TASK DIRECTIONS: Please restate the records below verbatim, omitting every image they hold.

= Beginning of Section =

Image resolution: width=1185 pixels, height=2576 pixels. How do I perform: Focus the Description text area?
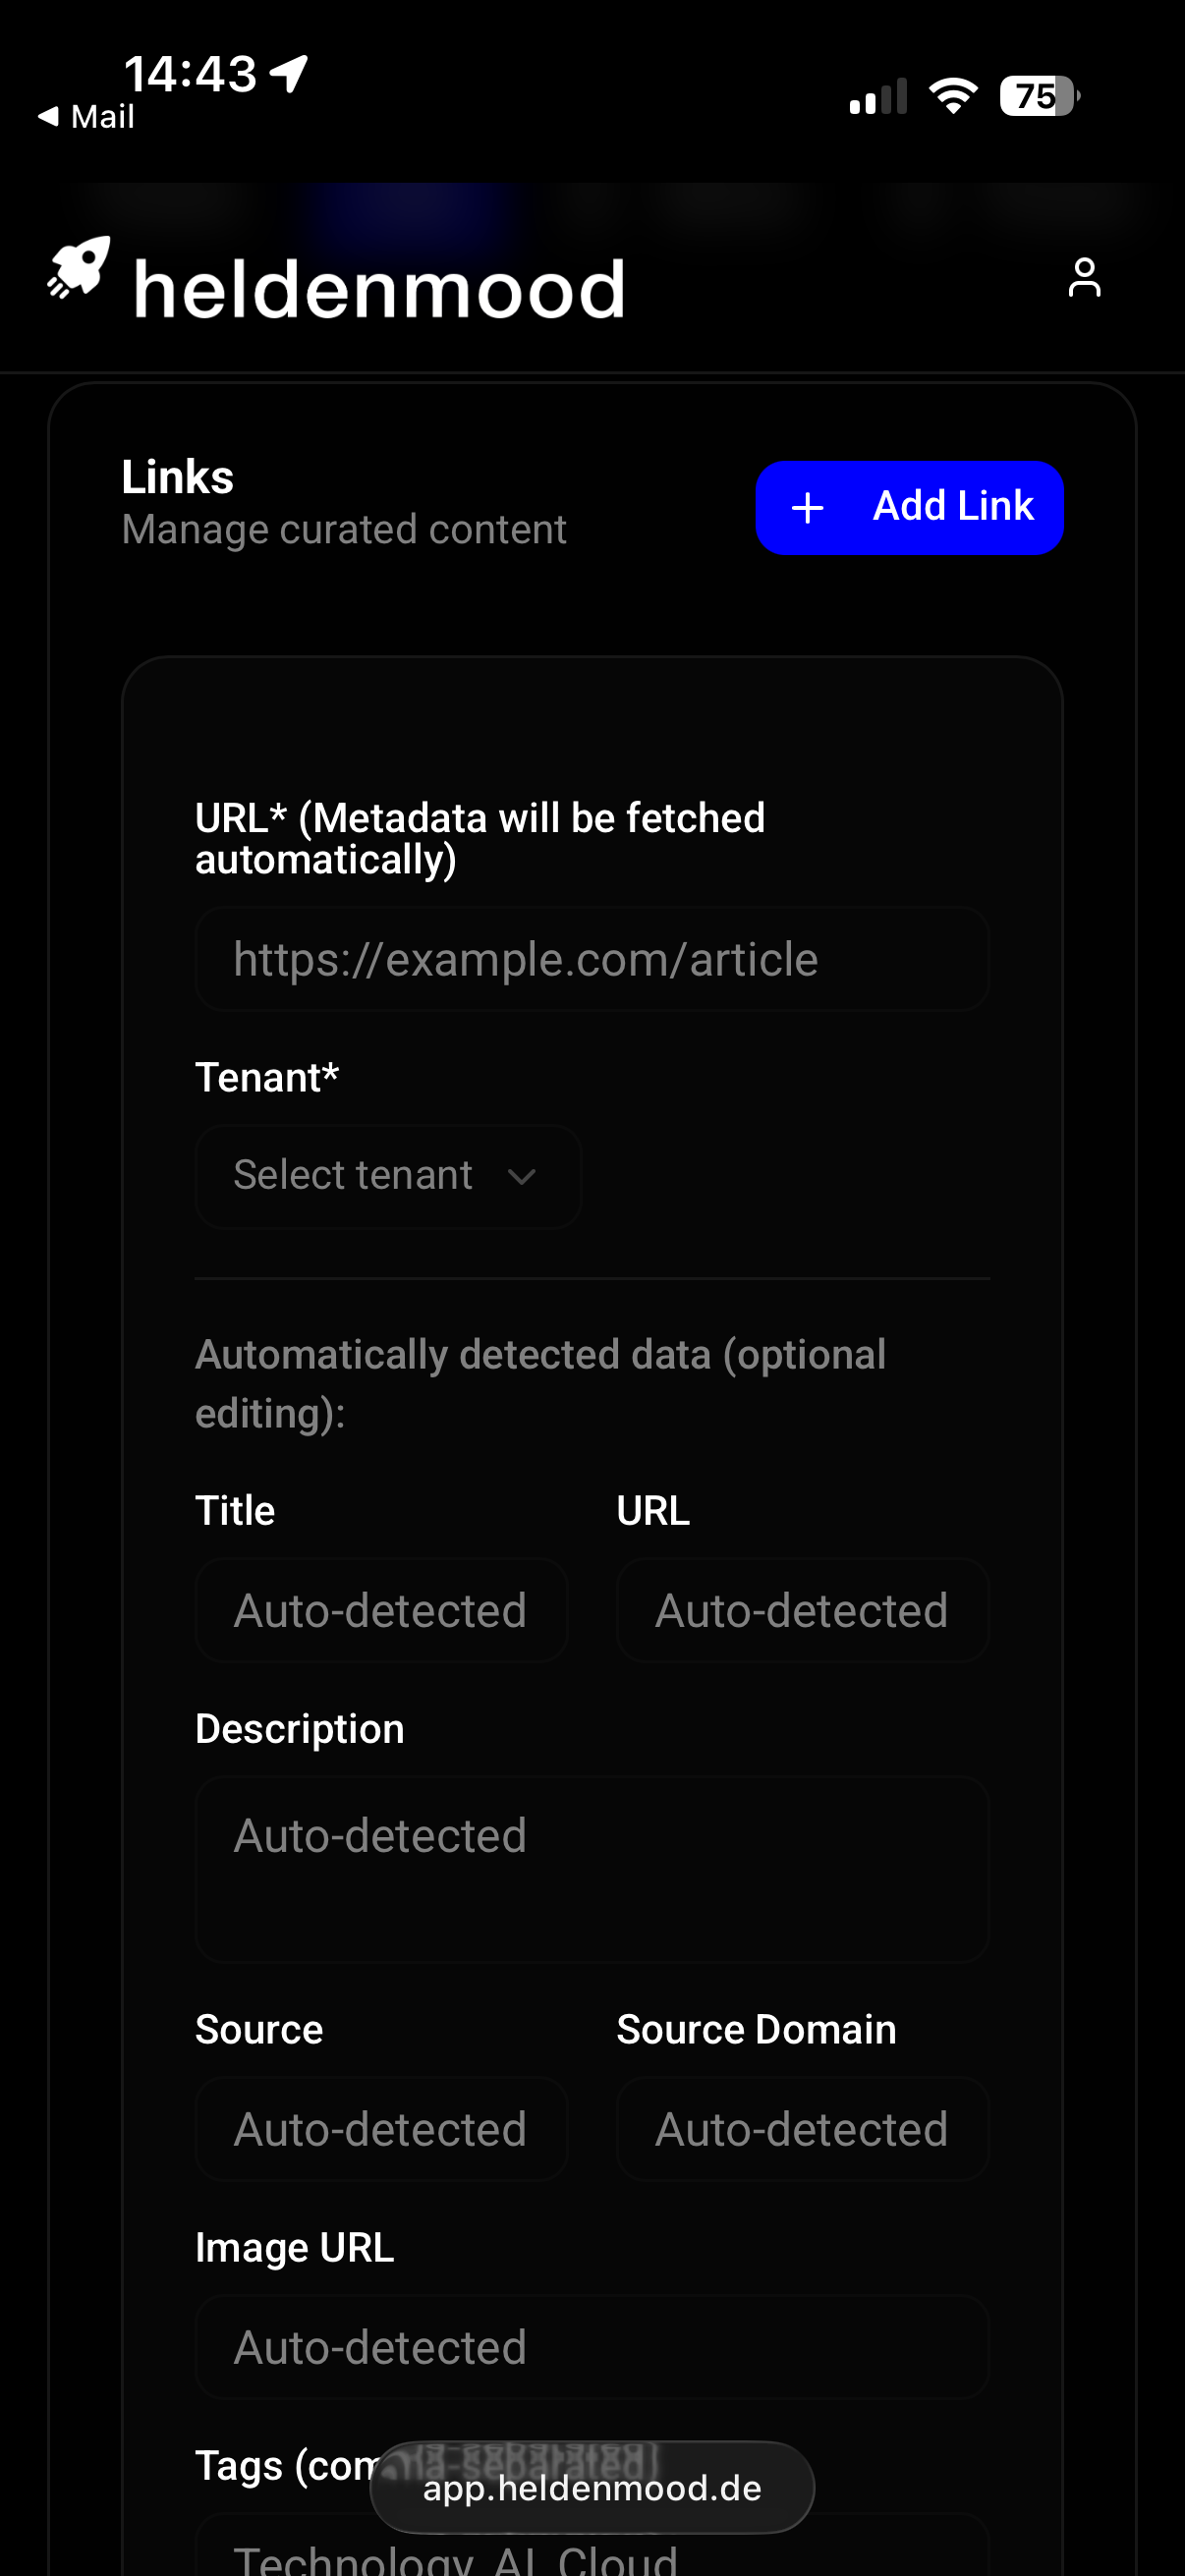coord(592,1868)
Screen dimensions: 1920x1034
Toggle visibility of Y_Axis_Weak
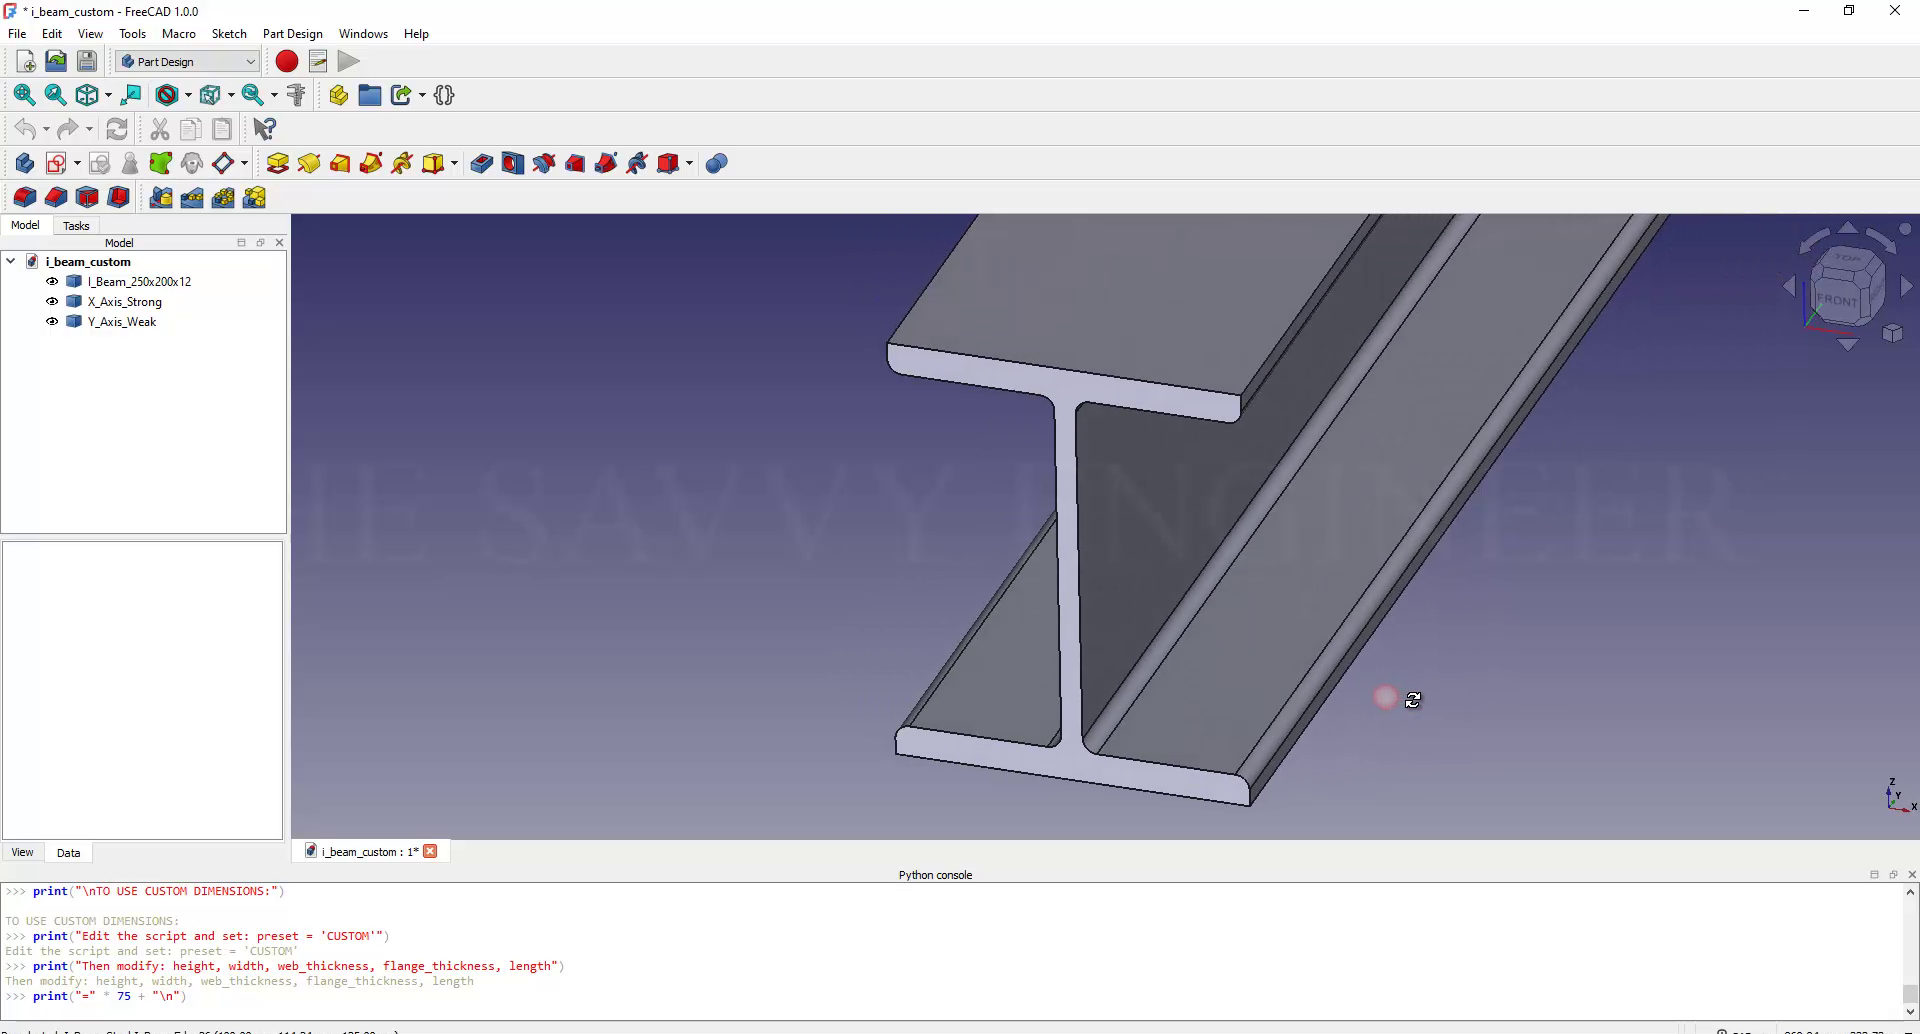coord(52,322)
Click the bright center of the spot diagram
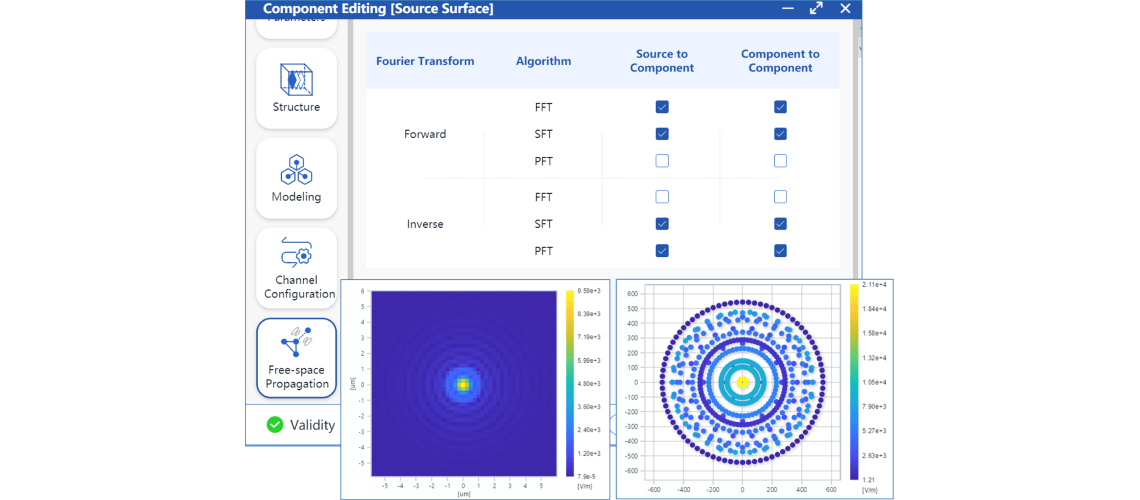This screenshot has width=1140, height=500. 742,382
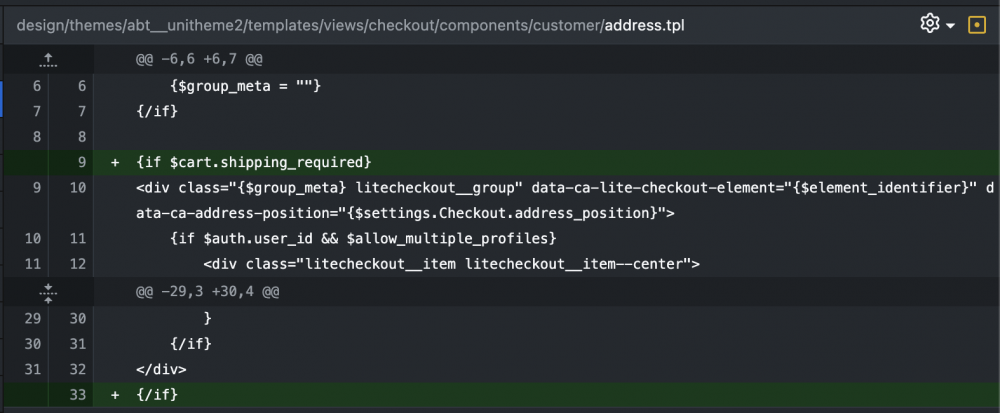Click new line number 12
This screenshot has width=1000, height=413.
[x=78, y=264]
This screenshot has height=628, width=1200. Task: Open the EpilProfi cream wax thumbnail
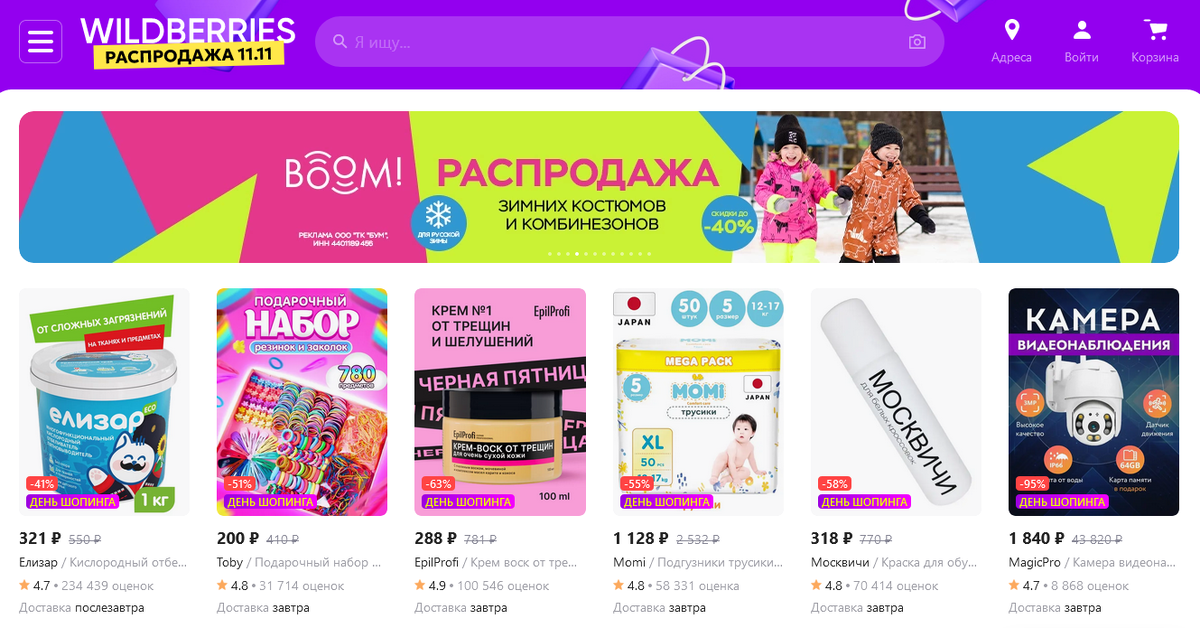point(500,402)
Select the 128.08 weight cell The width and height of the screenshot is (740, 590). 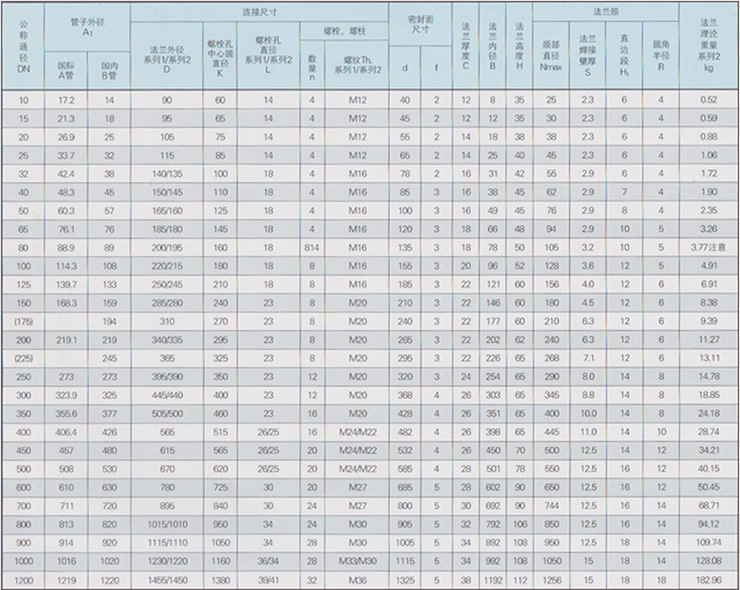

= End of Section =

SOLUTION FOR THIS TASK:
Image resolution: width=1185 pixels, height=2576 pixels. How do I perform: Focus the Description text area?
coord(592,1868)
Screen dimensions: 1920x1034
Toggle visibility of Y_Axis_Weak
coord(52,322)
Click the bright center of the spot diagram
This screenshot has width=1140, height=500. 742,382
Click new line number 12
This screenshot has width=1000, height=413.
[x=78, y=264]
This screenshot has height=628, width=1200. Task: Open the EpilProfi cream wax thumbnail
point(500,402)
Select the 128.08 weight cell The width and height of the screenshot is (740, 590). 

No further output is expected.